朝陽くんが住んでいる家の合鍵を忘れてしまったわ。まあ、忘れてしまったものは仕方ないわよね。
静音無振動ドリルで穴を開けて侵入しましょうか。ちょうど建物が老朽化してるし、軒下から入れそうだわ。
◇
上手く入れたわ。
ちょうどカーペットがあるし、穴を隠しておきましょう。
それにしても、朝陽くんがベッドで毛布もかけずに寝てるわね。いくらもうすぐ夏とはいえ無防備じゃないかしら?
私が居ないとダメなんだからもう。仕方ないわね。毛布をかけておきましょう。
ふぅ……流石に穴を掘り進めるのは大変だったわ。そうだ。着替えも用意してることなんだし先にシャワーをお借りしましょう。
◇
ふぅ……さっぱりしたわ。
不満があるとすれば、お風呂場に所々細かい汚れがみえることかしらね。今度掃除しに押しかけようかしら。

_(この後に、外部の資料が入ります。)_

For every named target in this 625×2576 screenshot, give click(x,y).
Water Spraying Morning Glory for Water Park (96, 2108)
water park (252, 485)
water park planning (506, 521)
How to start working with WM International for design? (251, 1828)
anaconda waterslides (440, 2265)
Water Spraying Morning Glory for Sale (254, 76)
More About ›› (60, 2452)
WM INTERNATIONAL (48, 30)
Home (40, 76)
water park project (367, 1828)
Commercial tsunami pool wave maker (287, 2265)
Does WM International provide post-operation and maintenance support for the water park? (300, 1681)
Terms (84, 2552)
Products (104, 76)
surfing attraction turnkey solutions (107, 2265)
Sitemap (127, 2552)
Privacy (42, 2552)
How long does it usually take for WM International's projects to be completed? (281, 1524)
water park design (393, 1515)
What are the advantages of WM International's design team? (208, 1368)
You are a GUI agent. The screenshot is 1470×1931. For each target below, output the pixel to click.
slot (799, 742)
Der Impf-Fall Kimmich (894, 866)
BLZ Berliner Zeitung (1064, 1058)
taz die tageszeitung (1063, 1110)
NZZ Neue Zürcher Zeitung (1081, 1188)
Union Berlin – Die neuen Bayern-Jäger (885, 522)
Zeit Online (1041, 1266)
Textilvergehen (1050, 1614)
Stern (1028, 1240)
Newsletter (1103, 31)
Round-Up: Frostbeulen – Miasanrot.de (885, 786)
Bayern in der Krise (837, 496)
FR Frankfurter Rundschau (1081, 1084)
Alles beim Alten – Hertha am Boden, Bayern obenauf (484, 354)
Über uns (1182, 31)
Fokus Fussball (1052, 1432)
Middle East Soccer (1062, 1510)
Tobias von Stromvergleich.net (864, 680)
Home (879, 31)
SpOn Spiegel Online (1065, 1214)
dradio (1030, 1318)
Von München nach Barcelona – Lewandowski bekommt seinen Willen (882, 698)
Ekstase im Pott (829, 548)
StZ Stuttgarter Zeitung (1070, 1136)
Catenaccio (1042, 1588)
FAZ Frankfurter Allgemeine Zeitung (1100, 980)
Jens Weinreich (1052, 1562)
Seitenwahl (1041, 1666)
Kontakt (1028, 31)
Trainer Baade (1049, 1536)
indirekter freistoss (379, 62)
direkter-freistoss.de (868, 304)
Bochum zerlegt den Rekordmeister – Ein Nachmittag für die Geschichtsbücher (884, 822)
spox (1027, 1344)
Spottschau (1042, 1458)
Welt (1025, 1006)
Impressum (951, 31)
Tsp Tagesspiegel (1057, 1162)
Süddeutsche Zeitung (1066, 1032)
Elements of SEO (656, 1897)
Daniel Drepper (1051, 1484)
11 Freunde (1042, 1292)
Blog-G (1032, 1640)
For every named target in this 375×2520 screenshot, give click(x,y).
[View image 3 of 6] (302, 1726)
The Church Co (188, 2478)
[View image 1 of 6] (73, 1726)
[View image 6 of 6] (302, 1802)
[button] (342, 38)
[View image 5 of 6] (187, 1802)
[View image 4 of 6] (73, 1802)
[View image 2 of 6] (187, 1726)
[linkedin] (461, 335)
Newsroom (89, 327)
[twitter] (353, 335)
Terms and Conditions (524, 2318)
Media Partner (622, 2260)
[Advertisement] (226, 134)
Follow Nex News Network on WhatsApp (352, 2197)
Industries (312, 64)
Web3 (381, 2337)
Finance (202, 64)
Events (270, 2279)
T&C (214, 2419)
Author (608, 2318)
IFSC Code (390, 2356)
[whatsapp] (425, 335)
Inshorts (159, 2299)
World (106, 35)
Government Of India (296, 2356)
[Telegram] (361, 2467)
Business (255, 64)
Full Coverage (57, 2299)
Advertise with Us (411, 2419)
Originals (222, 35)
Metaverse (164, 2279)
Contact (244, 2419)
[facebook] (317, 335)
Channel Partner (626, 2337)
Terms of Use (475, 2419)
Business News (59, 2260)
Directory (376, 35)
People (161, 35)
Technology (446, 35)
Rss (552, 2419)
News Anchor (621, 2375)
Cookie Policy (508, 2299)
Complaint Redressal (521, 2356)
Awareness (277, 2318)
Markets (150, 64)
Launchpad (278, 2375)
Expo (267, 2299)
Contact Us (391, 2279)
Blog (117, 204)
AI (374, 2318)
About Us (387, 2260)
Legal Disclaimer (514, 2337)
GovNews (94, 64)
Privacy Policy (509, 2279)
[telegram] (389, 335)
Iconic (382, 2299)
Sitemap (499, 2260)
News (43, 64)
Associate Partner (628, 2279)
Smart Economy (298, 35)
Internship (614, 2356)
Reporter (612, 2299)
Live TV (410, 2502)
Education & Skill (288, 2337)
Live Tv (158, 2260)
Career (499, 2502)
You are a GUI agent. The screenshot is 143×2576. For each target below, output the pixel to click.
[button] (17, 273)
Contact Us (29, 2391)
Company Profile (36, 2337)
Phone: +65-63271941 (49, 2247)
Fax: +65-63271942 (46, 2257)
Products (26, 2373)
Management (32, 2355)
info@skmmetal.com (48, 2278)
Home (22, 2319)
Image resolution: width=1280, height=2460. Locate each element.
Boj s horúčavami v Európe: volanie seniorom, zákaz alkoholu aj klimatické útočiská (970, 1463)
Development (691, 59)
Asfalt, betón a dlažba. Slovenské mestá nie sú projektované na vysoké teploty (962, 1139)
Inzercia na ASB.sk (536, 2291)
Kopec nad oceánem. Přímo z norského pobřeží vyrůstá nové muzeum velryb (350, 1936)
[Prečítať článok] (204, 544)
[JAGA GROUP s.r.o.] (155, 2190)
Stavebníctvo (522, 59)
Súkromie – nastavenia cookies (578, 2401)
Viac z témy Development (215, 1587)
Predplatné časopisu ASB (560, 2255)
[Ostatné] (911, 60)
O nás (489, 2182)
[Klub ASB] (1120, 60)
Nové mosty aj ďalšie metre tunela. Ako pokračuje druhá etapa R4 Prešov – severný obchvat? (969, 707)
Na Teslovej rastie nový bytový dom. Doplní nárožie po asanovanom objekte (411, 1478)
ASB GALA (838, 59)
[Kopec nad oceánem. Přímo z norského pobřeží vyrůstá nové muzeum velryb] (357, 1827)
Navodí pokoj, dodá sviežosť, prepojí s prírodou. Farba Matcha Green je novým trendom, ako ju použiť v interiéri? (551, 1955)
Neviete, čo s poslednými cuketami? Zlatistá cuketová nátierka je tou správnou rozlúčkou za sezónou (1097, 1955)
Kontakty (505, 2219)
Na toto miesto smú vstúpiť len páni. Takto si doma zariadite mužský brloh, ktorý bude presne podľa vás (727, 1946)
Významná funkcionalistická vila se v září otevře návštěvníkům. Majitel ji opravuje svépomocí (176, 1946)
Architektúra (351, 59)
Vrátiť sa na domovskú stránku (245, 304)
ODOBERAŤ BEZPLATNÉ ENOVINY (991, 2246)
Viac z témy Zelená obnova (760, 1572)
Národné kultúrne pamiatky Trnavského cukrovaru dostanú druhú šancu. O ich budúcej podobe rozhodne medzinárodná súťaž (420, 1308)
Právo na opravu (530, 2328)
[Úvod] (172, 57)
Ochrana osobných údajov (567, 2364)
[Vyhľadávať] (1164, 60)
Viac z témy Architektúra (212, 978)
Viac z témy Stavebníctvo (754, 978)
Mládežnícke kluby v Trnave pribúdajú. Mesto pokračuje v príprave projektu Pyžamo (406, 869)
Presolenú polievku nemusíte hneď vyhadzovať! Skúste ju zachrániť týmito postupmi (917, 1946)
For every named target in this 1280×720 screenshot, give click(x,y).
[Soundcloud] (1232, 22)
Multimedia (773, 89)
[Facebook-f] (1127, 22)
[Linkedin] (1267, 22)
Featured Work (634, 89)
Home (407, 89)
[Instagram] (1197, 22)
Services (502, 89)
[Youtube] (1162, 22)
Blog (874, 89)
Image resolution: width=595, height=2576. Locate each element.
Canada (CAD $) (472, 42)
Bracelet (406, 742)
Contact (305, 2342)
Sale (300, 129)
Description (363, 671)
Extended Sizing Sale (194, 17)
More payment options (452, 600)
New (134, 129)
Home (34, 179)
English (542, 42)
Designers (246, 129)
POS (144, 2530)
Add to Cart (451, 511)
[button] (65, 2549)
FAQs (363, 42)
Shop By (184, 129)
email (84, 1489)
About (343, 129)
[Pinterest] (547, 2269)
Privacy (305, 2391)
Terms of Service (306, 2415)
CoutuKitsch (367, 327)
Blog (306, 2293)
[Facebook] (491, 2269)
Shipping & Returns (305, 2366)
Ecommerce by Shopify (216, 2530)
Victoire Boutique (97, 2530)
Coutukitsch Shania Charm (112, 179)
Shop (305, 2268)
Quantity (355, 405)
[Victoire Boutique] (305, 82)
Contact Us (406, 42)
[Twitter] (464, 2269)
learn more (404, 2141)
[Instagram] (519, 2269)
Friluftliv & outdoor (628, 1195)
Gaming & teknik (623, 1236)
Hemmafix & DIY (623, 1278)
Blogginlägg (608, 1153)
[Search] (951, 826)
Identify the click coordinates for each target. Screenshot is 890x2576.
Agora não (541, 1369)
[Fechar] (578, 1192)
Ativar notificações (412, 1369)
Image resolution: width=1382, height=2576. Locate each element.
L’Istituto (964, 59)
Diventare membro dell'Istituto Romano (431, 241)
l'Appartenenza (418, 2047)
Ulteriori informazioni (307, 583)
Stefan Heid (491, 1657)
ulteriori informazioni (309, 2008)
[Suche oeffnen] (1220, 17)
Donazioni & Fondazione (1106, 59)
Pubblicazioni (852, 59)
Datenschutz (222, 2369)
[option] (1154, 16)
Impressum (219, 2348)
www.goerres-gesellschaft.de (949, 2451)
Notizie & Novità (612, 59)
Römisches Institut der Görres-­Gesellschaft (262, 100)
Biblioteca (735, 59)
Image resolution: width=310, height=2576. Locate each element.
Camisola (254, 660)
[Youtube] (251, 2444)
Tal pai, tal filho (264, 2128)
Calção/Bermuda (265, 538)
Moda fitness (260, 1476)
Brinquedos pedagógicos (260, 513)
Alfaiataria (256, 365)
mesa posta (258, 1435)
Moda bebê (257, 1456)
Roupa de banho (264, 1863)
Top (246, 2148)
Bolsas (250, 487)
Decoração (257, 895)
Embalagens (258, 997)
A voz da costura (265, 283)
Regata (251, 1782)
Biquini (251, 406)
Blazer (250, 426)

それと、これから度々来ることになるわけだし、空いてるスペースに私用のリンスを置いておきましょう。
さて次はお片付けをしましょうか。
お酒の空缶やら、大学のレポートやらがあちこちに散らばってるわね。こう見えて掃除苦手なのかしら?
仕方ないわね。まったく、私が居ないとダメなのだから、片付けておきましょう。
◇
ふう。今日も夜遅いし疲れたわ。寝顔だけ撮って帰りましょうか。
◇次の日
「一歌大変だ! 昨晩、誰かが俺の家に不法侵入してきた! なんか部屋が異様に片付いてるし、床に穴空いてるし! 風呂場に知らないリンスもあったし!」
「何ですって!?」
朝陽くんの聖域を汚した身の程知らずのおばかさんは誰なのでしょう。九条家を敵に回したこと、盗人に恐怖を植え付けないとね。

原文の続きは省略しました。